#### Work task:
Output every line of the material below as a JSON list of strings, one string per line, omitting blank lines and leaving out the pictures.

Extracted data entries
= Beginning of Section =

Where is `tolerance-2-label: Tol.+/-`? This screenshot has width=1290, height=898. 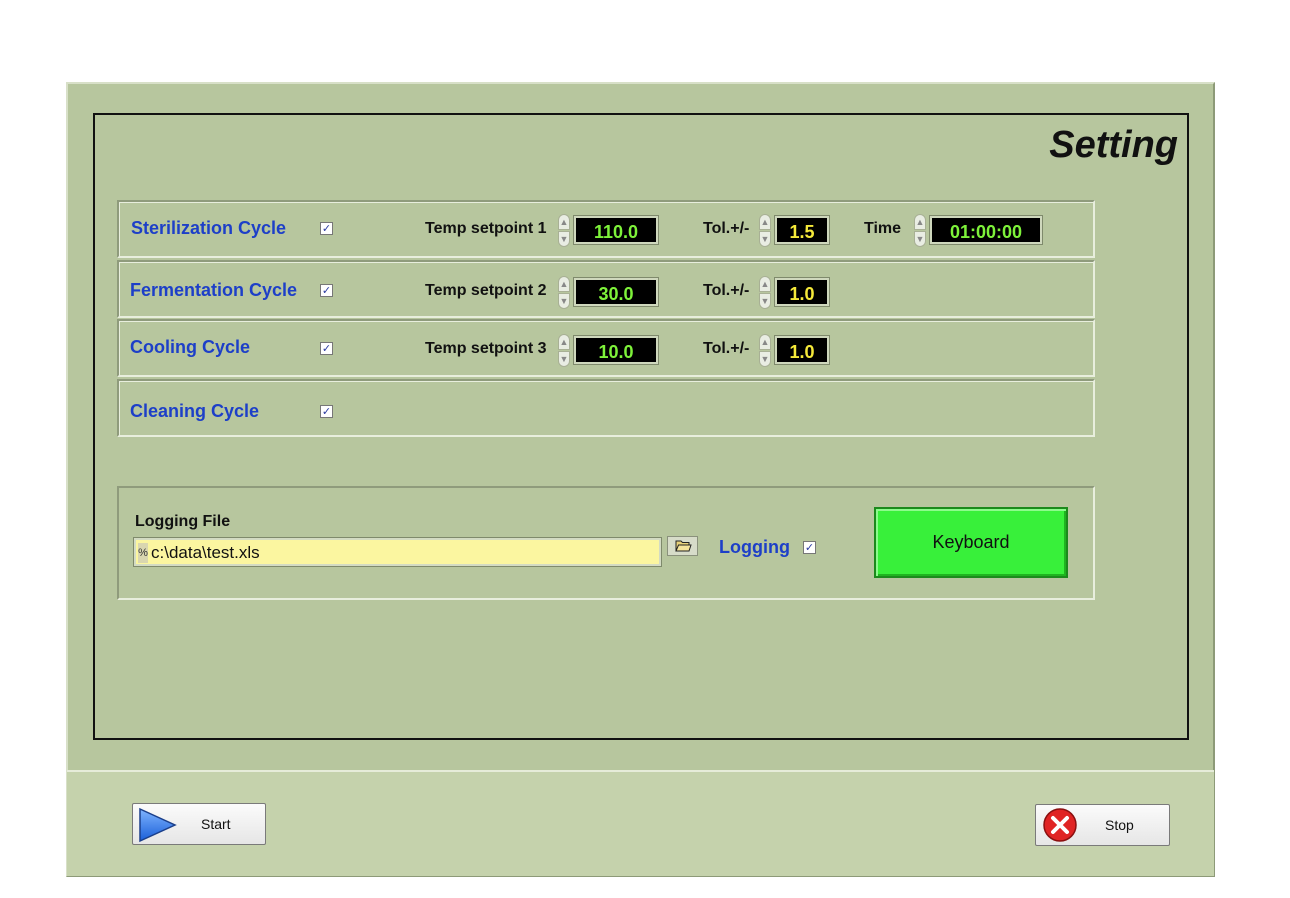
tolerance-2-label: Tol.+/- is located at coordinates (726, 290).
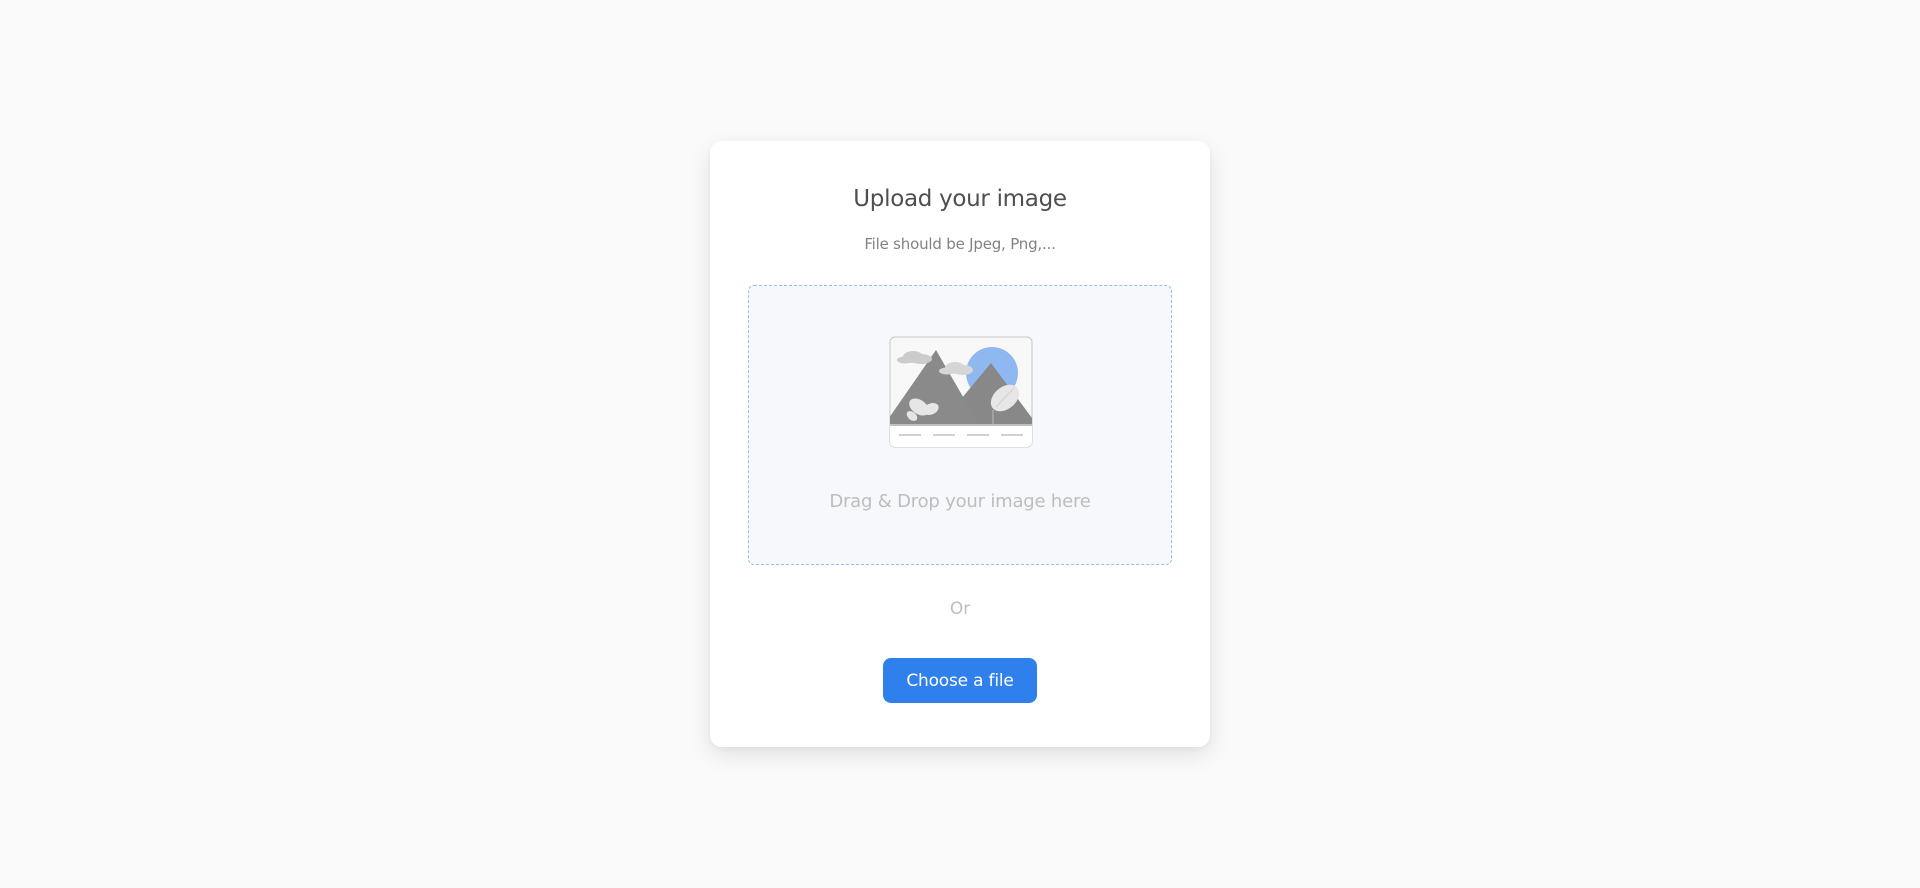 The height and width of the screenshot is (888, 1920). I want to click on or-divider: Or, so click(960, 609).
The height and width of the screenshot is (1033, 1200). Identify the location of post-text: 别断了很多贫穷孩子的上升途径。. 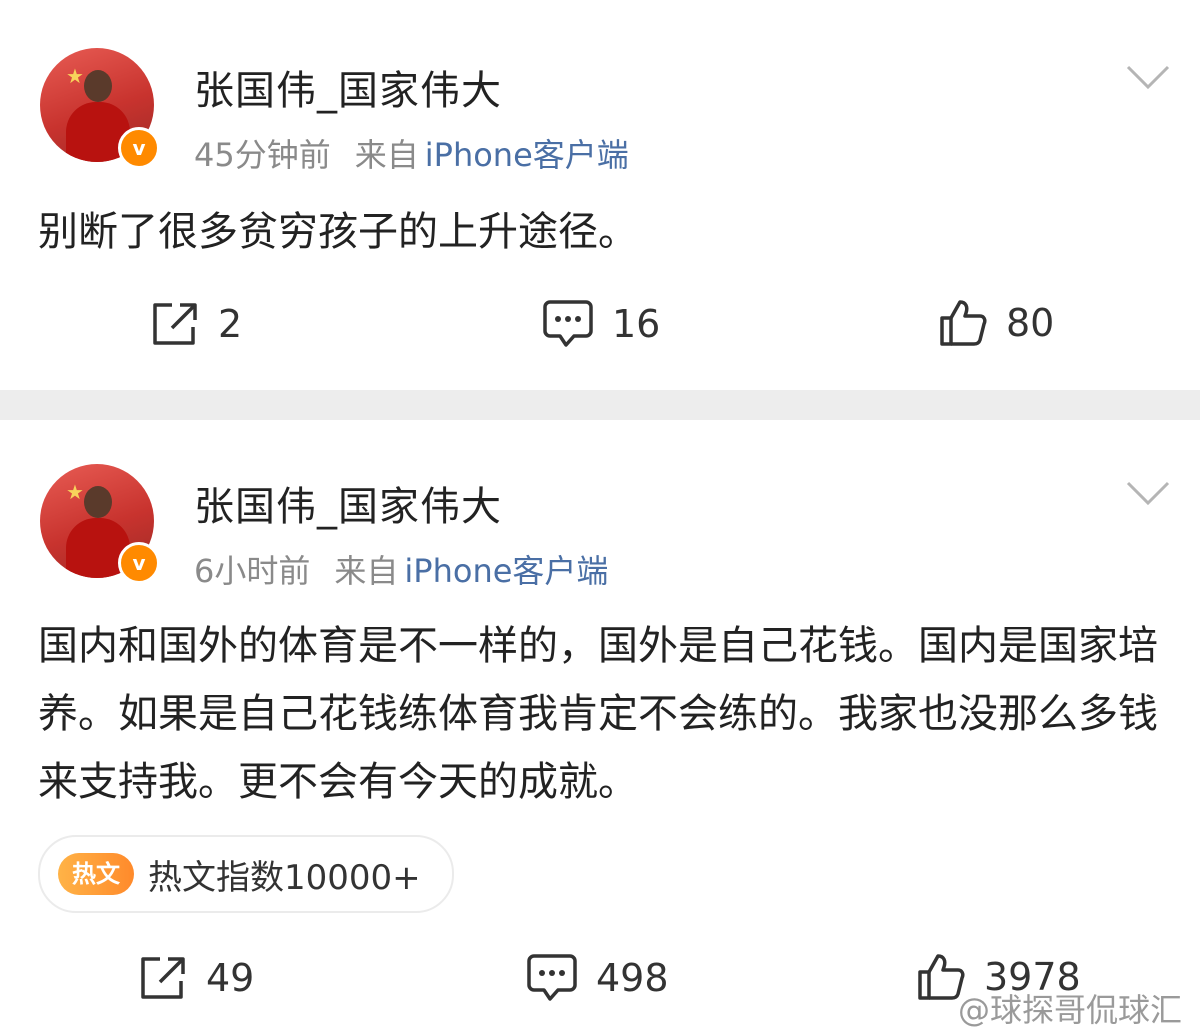
(338, 232).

= End of Section =

#### Output of the task:
[
  "Where is `tolerance-2-label: Tol.+/-`? This screenshot has width=1290, height=898. ",
  "tolerance-2-label: Tol.+/- is located at coordinates (726, 290).",
  " The height and width of the screenshot is (888, 1920). I want to click on or-divider: Or, so click(960, 609).",
  "The height and width of the screenshot is (1033, 1200). Identify the location of post-text: 别断了很多贫穷孩子的上升途径。. ",
  "(338, 232)."
]